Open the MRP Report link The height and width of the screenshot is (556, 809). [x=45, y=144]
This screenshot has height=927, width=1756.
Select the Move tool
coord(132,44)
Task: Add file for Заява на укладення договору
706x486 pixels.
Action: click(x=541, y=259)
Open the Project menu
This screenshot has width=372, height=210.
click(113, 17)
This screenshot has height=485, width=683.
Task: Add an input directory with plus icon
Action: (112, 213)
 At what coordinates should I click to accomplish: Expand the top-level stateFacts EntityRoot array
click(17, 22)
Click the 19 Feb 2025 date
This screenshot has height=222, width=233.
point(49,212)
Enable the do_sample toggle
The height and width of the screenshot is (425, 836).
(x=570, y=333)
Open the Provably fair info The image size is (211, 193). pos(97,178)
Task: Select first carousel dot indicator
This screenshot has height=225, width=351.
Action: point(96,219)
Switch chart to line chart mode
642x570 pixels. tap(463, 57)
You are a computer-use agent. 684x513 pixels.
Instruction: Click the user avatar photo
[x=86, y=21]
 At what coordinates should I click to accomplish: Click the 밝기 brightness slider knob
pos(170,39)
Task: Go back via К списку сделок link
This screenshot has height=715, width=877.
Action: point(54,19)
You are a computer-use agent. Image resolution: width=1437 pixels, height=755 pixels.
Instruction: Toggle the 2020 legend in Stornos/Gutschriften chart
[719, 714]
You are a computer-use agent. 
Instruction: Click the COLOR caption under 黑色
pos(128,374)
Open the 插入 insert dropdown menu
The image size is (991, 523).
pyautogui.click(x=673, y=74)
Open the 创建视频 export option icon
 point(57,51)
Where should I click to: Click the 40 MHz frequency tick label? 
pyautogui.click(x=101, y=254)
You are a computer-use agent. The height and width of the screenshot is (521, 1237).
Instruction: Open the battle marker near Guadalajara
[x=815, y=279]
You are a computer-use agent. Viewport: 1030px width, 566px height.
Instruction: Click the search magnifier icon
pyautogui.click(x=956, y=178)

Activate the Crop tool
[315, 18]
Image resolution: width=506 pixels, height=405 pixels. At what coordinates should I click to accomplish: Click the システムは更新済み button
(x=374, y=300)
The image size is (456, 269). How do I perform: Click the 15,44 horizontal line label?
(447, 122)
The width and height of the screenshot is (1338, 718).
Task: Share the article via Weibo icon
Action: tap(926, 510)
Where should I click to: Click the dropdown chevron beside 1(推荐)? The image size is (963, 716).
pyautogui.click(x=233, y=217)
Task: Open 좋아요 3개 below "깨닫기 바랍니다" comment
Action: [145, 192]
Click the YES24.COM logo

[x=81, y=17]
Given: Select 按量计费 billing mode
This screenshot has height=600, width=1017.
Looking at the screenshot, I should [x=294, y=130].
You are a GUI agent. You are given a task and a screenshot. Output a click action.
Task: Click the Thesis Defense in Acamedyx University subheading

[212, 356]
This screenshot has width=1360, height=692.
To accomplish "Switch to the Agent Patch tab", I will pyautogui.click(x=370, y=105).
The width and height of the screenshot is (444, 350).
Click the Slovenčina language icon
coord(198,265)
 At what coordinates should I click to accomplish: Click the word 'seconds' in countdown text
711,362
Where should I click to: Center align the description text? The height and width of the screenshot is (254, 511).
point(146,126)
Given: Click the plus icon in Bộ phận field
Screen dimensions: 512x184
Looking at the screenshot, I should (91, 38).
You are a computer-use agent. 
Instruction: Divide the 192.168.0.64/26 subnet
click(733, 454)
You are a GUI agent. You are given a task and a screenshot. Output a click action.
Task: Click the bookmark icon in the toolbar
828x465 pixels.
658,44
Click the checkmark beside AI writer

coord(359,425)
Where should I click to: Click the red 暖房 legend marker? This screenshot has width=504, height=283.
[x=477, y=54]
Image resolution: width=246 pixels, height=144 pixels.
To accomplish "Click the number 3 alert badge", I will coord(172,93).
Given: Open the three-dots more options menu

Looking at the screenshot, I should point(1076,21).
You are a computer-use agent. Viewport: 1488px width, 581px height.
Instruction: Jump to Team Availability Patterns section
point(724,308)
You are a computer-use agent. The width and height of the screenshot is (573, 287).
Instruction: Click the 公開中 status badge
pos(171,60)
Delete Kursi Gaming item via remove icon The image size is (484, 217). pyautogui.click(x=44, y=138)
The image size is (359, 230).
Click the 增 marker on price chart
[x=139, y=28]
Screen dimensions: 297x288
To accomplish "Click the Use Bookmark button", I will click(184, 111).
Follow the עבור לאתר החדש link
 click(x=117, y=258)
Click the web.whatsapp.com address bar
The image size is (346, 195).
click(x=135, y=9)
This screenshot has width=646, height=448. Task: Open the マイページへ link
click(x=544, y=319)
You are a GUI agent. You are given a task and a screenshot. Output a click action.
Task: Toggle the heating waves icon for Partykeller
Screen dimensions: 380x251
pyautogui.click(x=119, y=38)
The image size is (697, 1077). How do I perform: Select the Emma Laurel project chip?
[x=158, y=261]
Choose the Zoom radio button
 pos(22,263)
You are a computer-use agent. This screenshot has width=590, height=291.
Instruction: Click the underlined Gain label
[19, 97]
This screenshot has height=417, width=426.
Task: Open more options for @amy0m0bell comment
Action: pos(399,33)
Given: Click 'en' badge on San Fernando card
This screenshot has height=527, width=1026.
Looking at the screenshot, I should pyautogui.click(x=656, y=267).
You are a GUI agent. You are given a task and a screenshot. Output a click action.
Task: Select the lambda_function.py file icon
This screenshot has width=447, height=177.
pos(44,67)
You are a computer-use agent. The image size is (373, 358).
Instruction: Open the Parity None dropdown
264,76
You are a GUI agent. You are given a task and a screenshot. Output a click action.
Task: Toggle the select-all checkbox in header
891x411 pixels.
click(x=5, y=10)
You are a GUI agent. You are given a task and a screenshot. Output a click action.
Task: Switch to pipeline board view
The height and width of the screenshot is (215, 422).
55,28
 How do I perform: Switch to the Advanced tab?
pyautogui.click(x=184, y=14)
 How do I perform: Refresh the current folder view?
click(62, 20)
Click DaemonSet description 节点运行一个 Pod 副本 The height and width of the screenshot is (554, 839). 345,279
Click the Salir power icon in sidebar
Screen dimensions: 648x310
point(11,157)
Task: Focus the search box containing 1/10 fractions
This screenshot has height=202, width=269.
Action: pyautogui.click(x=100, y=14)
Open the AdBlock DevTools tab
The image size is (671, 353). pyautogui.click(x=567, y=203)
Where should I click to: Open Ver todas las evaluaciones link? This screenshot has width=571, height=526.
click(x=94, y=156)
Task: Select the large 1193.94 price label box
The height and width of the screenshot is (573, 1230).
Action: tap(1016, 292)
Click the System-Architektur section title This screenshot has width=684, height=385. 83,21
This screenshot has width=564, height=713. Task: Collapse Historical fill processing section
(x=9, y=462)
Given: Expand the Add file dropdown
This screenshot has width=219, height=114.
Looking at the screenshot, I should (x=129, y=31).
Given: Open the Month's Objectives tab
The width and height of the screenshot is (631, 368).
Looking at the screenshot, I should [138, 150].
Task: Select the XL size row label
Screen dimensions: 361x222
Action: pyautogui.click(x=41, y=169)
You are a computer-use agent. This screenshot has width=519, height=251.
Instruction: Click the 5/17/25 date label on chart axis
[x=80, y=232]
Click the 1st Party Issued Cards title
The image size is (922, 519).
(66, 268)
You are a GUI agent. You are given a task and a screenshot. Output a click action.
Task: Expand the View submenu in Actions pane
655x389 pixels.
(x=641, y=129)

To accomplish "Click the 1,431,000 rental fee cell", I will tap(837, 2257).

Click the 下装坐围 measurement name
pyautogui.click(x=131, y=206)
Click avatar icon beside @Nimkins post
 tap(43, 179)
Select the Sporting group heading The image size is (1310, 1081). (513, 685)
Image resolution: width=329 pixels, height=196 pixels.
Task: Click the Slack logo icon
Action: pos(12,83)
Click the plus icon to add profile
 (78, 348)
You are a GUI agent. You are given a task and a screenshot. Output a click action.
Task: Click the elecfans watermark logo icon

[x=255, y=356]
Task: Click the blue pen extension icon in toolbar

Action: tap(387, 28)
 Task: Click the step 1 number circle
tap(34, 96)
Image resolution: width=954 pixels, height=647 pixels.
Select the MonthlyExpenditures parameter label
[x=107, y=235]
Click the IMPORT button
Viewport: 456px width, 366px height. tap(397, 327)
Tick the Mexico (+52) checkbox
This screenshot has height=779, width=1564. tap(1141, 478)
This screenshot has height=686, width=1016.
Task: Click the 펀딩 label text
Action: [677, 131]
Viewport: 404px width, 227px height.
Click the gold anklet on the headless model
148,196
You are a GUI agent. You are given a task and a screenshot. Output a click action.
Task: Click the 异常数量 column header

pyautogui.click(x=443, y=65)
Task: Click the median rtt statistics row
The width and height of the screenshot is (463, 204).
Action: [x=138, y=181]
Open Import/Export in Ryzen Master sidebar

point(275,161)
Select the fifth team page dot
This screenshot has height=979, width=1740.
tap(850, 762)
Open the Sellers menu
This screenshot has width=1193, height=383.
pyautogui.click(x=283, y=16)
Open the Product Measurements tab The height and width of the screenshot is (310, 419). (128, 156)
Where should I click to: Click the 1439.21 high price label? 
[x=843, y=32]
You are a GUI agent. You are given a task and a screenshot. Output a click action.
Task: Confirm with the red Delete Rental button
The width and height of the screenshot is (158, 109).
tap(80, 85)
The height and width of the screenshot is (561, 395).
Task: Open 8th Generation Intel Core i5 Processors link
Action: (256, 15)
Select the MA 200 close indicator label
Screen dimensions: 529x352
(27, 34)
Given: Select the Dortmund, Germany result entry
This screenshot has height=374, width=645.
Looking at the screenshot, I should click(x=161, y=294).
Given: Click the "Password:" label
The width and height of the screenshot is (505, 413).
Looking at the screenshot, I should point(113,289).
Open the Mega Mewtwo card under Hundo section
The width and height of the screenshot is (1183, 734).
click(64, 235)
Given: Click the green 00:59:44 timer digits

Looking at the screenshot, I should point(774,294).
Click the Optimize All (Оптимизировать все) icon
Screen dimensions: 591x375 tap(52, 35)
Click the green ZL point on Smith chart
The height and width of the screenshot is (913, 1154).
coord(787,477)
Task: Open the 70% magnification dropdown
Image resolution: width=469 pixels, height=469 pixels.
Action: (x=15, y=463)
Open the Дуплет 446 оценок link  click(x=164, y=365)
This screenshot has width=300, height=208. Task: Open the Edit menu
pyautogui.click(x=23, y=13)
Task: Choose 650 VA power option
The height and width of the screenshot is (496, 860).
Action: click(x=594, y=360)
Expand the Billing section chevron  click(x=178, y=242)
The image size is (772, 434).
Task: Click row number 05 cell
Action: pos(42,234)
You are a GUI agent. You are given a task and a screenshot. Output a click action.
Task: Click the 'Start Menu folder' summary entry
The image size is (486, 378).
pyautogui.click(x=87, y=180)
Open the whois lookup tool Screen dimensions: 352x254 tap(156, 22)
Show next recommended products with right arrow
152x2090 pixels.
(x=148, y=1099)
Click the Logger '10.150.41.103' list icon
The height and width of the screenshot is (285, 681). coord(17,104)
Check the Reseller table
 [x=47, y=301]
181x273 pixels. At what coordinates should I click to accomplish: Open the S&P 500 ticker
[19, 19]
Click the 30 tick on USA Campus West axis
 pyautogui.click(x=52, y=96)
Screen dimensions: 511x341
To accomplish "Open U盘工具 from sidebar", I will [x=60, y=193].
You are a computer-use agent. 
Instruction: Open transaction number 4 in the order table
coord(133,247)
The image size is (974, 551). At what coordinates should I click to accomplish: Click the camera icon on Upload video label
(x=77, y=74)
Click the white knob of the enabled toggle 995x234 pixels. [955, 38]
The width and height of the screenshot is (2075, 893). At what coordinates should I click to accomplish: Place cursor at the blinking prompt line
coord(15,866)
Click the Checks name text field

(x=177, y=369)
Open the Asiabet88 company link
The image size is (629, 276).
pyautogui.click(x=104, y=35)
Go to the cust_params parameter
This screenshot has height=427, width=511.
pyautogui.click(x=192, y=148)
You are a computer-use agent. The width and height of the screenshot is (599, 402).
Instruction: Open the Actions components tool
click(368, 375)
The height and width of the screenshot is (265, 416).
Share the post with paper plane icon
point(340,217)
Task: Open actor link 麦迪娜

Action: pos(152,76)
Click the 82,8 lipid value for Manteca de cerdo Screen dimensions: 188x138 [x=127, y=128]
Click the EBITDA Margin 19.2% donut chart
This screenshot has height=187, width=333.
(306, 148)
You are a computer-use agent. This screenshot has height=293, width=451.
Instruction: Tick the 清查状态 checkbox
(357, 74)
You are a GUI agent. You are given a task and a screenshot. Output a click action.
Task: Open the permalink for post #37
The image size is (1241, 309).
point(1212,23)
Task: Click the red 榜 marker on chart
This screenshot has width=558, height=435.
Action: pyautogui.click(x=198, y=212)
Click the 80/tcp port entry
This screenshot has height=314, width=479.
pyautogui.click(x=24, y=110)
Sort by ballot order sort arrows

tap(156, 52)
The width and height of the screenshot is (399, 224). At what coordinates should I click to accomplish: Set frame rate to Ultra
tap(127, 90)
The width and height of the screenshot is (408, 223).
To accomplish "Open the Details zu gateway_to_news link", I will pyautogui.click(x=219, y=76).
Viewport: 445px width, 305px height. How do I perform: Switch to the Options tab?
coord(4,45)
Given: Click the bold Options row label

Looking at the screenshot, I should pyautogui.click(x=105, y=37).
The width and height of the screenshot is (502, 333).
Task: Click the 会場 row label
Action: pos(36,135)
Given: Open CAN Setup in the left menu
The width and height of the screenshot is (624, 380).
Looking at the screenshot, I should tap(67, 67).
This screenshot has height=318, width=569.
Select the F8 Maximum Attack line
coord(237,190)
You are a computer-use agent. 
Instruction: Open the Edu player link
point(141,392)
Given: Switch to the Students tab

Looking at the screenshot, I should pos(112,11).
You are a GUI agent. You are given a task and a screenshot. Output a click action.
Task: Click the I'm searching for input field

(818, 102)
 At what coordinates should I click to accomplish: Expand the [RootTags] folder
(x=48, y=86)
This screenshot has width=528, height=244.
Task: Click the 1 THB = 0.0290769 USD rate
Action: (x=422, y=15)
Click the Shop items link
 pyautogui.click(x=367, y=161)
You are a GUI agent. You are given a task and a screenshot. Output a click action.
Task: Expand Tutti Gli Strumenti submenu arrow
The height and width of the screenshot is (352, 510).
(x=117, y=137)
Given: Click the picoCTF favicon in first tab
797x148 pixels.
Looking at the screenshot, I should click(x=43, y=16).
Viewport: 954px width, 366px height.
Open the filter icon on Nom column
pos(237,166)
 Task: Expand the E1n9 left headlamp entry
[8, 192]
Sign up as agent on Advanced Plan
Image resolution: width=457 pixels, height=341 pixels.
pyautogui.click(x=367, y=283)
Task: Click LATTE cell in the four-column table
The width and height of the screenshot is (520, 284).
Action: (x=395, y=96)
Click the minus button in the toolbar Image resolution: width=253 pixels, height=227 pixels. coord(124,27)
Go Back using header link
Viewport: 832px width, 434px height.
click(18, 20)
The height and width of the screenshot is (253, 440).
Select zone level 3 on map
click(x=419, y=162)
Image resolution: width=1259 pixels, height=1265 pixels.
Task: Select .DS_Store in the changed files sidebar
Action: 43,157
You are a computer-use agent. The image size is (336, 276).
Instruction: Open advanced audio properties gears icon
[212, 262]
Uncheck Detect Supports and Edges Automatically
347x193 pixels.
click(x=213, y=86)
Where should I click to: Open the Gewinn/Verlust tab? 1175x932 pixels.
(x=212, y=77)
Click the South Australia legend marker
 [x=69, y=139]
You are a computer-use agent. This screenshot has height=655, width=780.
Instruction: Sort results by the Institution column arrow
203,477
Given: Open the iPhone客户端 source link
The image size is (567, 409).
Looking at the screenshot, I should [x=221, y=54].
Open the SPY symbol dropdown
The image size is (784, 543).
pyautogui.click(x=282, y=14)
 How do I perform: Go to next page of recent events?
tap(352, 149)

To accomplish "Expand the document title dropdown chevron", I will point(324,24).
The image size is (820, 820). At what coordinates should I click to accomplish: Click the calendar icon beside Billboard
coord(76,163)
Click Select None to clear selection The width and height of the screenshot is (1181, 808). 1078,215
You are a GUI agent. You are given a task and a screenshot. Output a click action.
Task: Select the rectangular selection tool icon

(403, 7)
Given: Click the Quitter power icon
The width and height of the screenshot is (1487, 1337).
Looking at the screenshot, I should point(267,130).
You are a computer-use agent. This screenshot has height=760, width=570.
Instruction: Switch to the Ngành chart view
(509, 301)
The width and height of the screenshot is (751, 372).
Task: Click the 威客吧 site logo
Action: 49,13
===
**What you need to do**
The lines running from the start of the data through the one that contains "Task: Add file" should be reproduced exactly, and only those.

**Result**
Open the MRP Report link The height and width of the screenshot is (556, 809). [x=45, y=144]
This screenshot has height=927, width=1756.
Select the Move tool
coord(132,44)
Task: Add file for Заява на укладення договору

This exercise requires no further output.